Outside the city, a raft of new constituencies appeared - North Tyrone, Glenshane, Dalriada, West Antrim, Upper Bann and Blackwater and West Down - by merging parts of existing constituencies.

The DUP had opposed the Boundary Commission's original plan published in 2016, claiming it would undermine political stability.

But a revised electoral map obtained by the Press Association sees all the initially proposed new constituencies now gone with several other new constituencies now suggested.

The map, entitled '2018 revised proposals', went live briefly on the Commission's website earlier this week, apparently during a test exercise.

Northern Ireland is set to lose one MP - down from 18 to 17 - as part of government plans to cut the number of seats across the UK from 650 to 600.
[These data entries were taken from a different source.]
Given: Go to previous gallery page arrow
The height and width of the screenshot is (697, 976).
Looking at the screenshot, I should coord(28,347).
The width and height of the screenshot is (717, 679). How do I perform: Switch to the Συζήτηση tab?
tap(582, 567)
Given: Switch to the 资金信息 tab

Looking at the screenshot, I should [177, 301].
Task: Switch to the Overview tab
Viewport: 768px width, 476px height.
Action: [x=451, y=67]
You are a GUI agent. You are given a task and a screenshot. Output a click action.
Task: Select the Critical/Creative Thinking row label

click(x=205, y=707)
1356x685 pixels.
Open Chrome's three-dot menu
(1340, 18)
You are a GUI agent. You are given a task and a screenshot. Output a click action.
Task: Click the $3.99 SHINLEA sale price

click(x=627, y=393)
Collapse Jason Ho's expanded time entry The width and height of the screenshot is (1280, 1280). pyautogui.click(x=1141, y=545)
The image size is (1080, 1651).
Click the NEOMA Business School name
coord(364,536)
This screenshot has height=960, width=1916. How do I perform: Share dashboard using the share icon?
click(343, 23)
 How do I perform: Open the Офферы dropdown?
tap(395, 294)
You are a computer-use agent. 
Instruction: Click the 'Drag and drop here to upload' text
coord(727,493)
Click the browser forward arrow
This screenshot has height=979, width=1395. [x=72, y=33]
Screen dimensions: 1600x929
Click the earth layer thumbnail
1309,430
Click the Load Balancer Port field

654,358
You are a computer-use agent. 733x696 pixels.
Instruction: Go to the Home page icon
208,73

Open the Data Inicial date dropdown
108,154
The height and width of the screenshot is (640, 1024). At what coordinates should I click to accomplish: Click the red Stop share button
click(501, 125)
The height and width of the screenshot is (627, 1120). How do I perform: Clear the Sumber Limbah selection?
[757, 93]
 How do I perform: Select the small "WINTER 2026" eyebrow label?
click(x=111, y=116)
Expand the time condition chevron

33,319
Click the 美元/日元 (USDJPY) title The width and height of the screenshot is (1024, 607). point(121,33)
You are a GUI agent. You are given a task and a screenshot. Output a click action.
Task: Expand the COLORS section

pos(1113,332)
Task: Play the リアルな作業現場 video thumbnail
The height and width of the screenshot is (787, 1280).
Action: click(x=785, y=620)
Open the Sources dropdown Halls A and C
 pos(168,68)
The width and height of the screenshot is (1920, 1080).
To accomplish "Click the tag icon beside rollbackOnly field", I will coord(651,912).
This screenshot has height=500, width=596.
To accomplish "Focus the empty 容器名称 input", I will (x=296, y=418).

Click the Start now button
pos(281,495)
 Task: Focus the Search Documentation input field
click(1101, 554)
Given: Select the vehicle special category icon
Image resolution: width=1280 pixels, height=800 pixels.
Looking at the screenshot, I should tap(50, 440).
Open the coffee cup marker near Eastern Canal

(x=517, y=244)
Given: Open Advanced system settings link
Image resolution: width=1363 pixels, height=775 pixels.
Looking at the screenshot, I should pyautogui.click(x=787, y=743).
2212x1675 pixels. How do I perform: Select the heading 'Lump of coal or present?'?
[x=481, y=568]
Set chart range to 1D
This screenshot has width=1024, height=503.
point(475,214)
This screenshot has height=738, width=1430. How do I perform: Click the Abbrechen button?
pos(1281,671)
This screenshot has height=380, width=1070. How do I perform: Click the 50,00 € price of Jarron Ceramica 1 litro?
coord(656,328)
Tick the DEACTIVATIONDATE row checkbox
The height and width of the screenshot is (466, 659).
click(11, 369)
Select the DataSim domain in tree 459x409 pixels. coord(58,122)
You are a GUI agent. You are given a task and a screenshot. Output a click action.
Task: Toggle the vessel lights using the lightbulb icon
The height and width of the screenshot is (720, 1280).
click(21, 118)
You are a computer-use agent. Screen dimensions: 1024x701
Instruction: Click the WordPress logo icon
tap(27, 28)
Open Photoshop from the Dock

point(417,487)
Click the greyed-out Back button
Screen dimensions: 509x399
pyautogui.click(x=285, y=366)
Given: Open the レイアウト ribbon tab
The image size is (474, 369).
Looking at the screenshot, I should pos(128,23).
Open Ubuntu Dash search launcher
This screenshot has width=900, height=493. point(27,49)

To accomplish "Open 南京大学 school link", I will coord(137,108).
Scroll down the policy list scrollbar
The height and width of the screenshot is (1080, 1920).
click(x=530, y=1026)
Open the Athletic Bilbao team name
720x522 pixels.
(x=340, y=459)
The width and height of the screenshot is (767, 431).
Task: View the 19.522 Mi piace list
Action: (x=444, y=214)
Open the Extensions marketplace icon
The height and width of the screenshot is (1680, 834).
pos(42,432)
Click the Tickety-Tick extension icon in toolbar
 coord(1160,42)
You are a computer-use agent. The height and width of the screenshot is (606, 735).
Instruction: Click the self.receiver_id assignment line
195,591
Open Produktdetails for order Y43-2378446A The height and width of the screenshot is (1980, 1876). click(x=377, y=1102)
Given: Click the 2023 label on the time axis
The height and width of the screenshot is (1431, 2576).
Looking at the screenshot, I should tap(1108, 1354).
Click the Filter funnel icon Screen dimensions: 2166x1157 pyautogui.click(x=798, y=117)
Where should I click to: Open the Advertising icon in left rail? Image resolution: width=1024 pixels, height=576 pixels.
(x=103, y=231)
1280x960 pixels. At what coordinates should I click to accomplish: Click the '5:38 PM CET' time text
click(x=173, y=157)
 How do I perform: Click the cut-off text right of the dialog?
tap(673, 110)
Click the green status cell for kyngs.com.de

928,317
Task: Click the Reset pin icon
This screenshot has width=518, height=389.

It is expected that the most recent proposals would see 10 DUP MPs and seven Sinn Fein MPs returned to Westminster in future.

Sinn Fein MP Francie Molloy said: "These new proposals will impact upon electoral boundaries for Assembly elections, ensuring gerrymandered constituencies reminiscent of those drawn up by the unionist one-party state decades ago.

"The Boundary Commission should immediately clarify whether the media reports of the amended proposals are accurate because, if they are, it would mean that the Tories have again acquiesced to the DUP's anti-democratic agenda, just as they have done on issues such as equal marriage, the Irish language and legacy inquests.

"That is entirely unacceptable and further evidence of the British government's ongoing refusal to act in an impartial manner as they are obliged to under the terms of the Good Friday Agreement."

DUP MP Sir Jeffrey Donaldson, whose Lagan Valley constituency is set to disappear under the latest electoral map published by the Press Association, said: "The DUP won't be commenting until we see the proposals ourselves."

Ulster Unionist Lord Empey said: "The proposals contained in the map which was published today contain a number of anomalies where long-standing communities and areas are divided or cut off from their natural and historic hinterlands.

"This is certainly the case for Dungannon and Banbridge, and the physical shape of the proposed Mid Down constituency leaves a lot to be desired, stretching from Newtownards at its north eastern edge across to Banbridge.

"The retention of four seats for Belfast is made possible by expanding the city's parliamentary boundaries which is in contrast to the new council boundaries introduced a few years ago.

"We will wait to see the confirmed proposals once they are published and will study them with interest."

An SDLP spokeswoman said: "The SDLP notes that revised boundary proposals have been leaked in advance of a consultation due to start on January 30. The SDLP will study these proposals carefully and respond to the consultation."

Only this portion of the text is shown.